--- GIVEN RECORDS ---
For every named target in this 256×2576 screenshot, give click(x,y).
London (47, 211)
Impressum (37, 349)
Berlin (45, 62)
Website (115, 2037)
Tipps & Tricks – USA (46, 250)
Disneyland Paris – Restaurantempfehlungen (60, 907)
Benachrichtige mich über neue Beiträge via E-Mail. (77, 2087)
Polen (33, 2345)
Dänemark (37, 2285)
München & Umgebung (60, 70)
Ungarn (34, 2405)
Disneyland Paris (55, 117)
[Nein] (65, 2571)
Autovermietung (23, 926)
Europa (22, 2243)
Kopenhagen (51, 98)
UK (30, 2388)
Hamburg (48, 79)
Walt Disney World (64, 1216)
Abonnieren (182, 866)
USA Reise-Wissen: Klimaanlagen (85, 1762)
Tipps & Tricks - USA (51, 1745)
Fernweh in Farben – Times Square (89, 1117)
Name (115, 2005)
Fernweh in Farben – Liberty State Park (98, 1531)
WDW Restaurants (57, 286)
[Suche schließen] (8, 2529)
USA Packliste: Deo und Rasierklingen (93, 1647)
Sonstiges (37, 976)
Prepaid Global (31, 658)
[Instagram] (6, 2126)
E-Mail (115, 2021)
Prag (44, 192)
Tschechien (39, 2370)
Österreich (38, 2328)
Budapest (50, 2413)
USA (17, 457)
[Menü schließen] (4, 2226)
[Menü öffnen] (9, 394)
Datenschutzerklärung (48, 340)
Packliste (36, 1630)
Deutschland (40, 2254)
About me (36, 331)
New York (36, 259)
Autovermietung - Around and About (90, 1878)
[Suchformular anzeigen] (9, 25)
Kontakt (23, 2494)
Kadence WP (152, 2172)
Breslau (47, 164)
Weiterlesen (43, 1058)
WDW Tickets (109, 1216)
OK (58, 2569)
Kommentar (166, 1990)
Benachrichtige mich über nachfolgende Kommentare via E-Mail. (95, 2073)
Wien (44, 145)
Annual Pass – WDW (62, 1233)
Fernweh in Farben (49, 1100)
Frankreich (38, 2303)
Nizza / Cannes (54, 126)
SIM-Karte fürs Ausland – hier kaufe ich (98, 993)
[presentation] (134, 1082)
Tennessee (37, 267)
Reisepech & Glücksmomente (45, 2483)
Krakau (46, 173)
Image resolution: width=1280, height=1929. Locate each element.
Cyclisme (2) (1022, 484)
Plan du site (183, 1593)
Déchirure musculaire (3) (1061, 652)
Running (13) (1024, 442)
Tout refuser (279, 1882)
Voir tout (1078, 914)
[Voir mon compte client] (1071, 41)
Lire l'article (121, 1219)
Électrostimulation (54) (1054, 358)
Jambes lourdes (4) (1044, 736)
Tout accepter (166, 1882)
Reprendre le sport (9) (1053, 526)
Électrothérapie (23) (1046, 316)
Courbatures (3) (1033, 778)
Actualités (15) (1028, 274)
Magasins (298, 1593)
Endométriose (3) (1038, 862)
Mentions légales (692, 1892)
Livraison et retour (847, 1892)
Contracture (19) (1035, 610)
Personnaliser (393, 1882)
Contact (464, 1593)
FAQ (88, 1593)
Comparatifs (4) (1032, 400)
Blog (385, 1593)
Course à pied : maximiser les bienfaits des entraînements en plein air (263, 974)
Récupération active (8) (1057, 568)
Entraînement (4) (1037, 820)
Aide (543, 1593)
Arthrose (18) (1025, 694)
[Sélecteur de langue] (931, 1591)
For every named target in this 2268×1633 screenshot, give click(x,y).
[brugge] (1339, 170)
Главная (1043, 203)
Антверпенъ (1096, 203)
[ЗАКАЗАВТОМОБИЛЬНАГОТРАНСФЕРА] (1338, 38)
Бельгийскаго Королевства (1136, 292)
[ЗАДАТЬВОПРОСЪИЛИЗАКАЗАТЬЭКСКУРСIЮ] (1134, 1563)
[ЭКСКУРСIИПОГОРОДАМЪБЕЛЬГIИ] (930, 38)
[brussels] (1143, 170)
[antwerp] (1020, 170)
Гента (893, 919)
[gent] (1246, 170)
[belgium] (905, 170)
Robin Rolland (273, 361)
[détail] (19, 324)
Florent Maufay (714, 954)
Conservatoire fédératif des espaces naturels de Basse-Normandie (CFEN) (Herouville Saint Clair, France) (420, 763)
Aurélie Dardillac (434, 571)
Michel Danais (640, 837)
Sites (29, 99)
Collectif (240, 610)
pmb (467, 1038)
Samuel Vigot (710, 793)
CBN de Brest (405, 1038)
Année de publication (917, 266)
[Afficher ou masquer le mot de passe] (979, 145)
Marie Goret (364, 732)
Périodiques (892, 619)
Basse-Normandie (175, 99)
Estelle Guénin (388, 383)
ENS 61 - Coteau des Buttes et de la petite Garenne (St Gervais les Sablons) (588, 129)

--- ACTIVITY ---
Out of the records above, pick each line that contains the string "Packliste".

--- SOLUTION TO THIS TASK ---
USA Packliste: Deo und Rasierklingen (93, 1647)
Packliste (36, 1630)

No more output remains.